General notes on this chapter[edit]

French text[edit]

L'enchantement, si grand qu'il fût, n'effaça point dans l'esprit de Marius d'autres préoccupations.

Pendant que le mariage s'apprêtait et en attendant l'époque fixée, il fit faire de difficiles et scrupuleuses recherches rétrospectives.

Il devait de la reconnaissance de plusieurs côtés; il en devait pour son père, il en devait pour lui-même.

Il y avait Thénardier; il y avait l'inconnu qui l'avait rapporté, lui Marius, chez M. Gillenormand.

Marius tenait à retrouver ces deux hommes, n'entendant point se marier, être heureux et les oublier, et craignant que ces dettes du devoir non payées ne fissent ombre sur sa vie, si lumineuse désormais. Il lui était impossible de laisser tout cet arriéré en souffrance derrière lui, et il voulait, avant d'entrer joyeusement dans l'avenir, avoir quittance du passé.

Que Thénardier fût un scélérat, cela n'ôtait rien à ce fait qu'il avait sauvé le colonel Pontmercy. Thénardier était un bandit pour tout le monde, excepté pour Marius.

Et Marius, ignorant la véritable scène du champ de bataille de Waterloo, ne savait pas cette particularité, que son père était vis-à-vis de Thénardier dans cette situation étrange de lui devoir la vie sans lui devoir de reconnaissance.

Aucun des divers agents que Marius employa ne parvint à saisir la piste de Thénardier.
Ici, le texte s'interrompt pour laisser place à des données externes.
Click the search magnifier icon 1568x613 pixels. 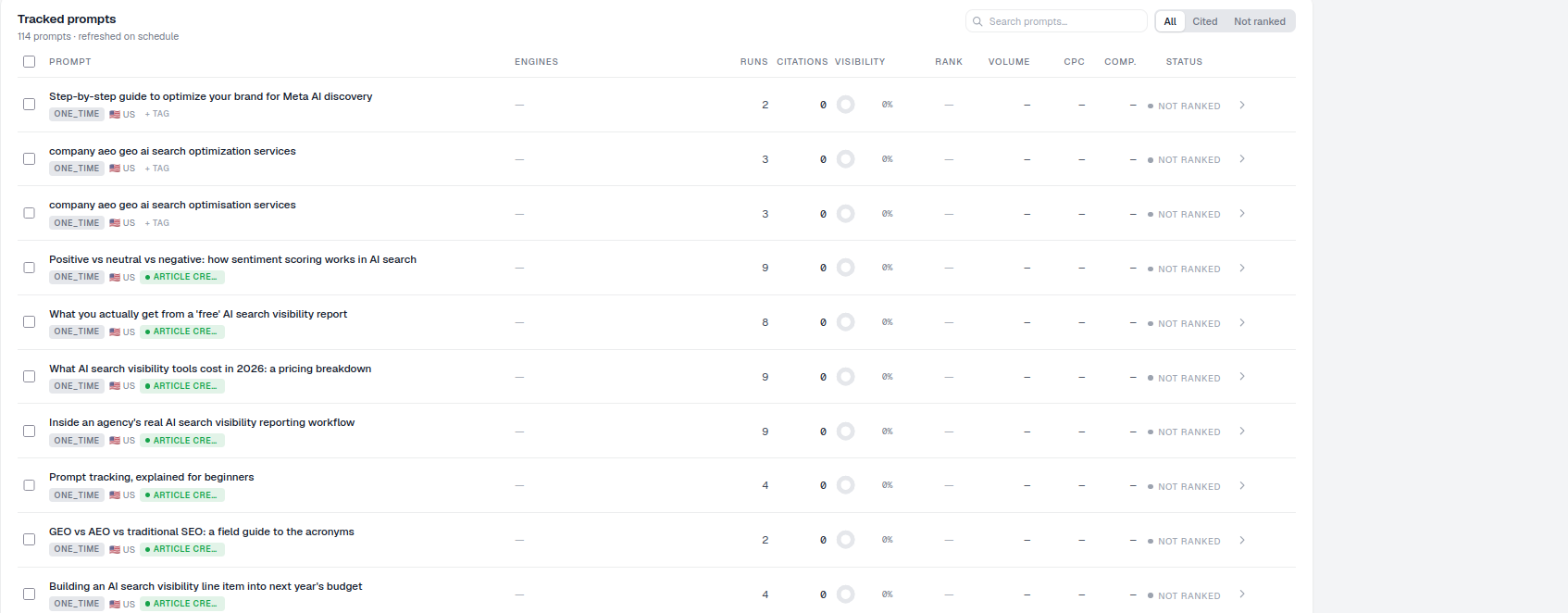pyautogui.click(x=977, y=21)
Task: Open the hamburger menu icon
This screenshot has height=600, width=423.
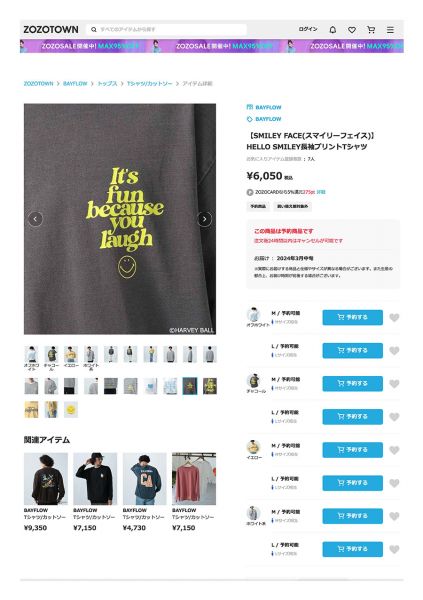Action: pyautogui.click(x=390, y=30)

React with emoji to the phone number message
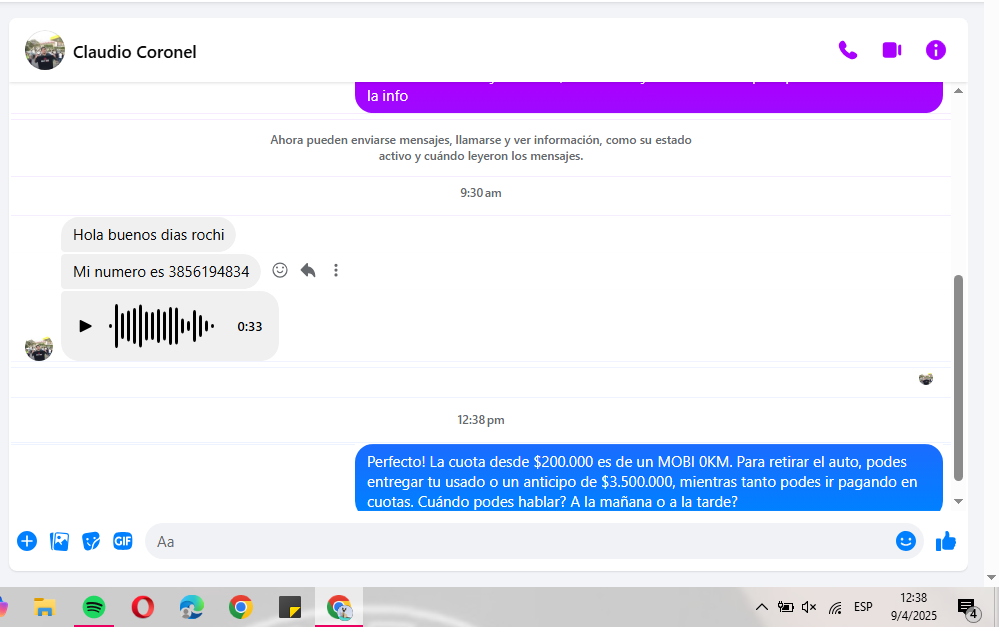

L'effacement semblait complet de ce côté-là. La Thénardier était morte en prison pendant l'instruction du procès. Thénardier et sa fille Azelma, les deux seuls qui restassent de ce groupe lamentable, avaient replongé dans l'ombre. Le gouffre de l'inconnu social s'était silencieusement refermé sur ces êtres. On ne voyait même plus à la surface ce frémissement, ce tremblement, ces obscurs cercles concentriques qui annoncent que quelque chose est tombé là, et qu'on peut y jeter la sonde.
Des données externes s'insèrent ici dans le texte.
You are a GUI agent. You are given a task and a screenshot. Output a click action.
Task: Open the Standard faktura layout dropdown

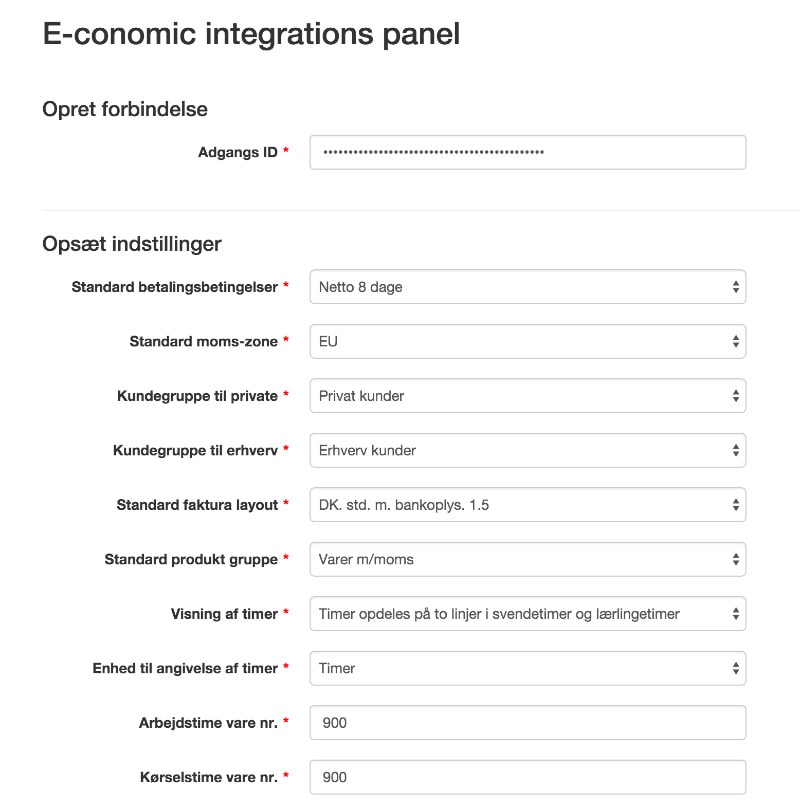(x=527, y=505)
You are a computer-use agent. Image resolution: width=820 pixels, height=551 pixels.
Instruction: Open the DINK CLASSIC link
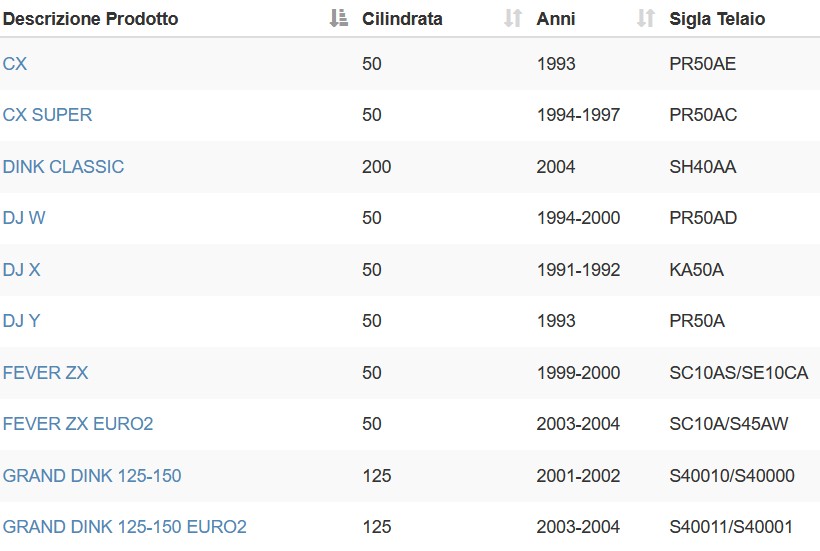click(63, 167)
La Thénardier étant morte, Boulatruelle étant mis hors de cause, Claquesous ayant disparu, les principaux accusés s'étant échappés de prison, le procès du guet-apens de la masure Gorbeau avait à peu près avorté. L'affaire était restée assez obscure. Le banc des assises avait dû se contenter de deux subalternes, Panchaud, dit Printanier, dit Bigrenaille, et Demi-Liard, dit Deux-Milliards, qui avaient été condamnés contradictoirement à dix ans de galères. Les travaux forcés à perpétuité avaient été prononcés contre leurs complices évadés et contumaces. Thénardier, chef et meneur, avait été, par contumace également, condamné à mort. Cette condamnation était la seule chose qui restât sur Thénardier, jetant sur ce nom enseveli sa lueur sinistre, comme une chandelle à côté d'une bière.
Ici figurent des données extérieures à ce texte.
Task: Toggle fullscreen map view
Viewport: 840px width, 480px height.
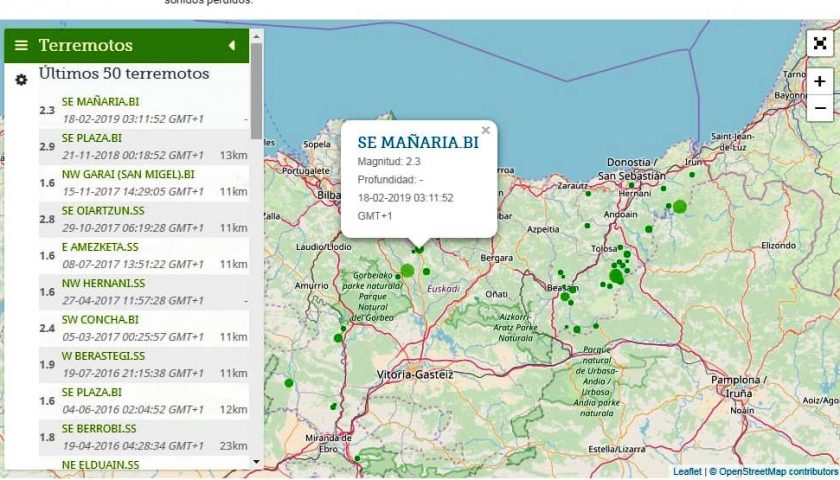Action: coord(819,43)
Du reste, en refoulant Thénardier dans les dernières profondeurs par la crainte d'être ressaisi, cette condamnation ajoutait à l'épaississement ténébreux qui couvrait cet homme.

Quant à l'autre, quant à l'homme ignoré qui avait sauvé Marius, les recherches eurent d'abord quelque résultat, puis s'arrêtèrent court. On réussit à retrouver le fiacre qui avait rapporté Marius rue des Filles-du-Calvaire dans la soirée du 6 juin. Le cocher déclara que le 6 juin, d'après l'ordre d'un agent de police, il avait «stationné» depuis trois heures de l'après-midi jusqu'à la nuit, sur le quai des Champs-Élysées, au-dessus de l'issue du Grand Égout; que, vers neuf heures du soir, la grille de l'égout qui donne sur la berge de la rivière s'était ouverte; qu'un homme en était sorti, portant sur ses épaules un autre homme, qui semblait mort; que l'agent, lequel était en observation sur ce point, avait arrêté l'homme vivant et saisi l'homme mort; que, sur l'ordre de l'agent, lui cocher avait reçu «tout ce monde-là» dans son fiacre; qu'on était allé d'abord rue des Filles-du-Calvaire; qu'on y avait déposé l'homme mort; que l'homme mort, c'était monsieur Marius, et que lui cocher le reconnaissait bien, quoiqu'il fût vivant «cette fois-ci»; qu'ensuite on était remonté dans sa voiture, qu'il avait fouetté ses chevaux, que, à quelques pas de la porte des Archives, on lui avait crié de s'arrêter, que là, dans la rue, on l'avait payé et quitté, et que l'agent avait emmené l'autre homme; qu'il ne savait rien de plus; que la nuit était très noire.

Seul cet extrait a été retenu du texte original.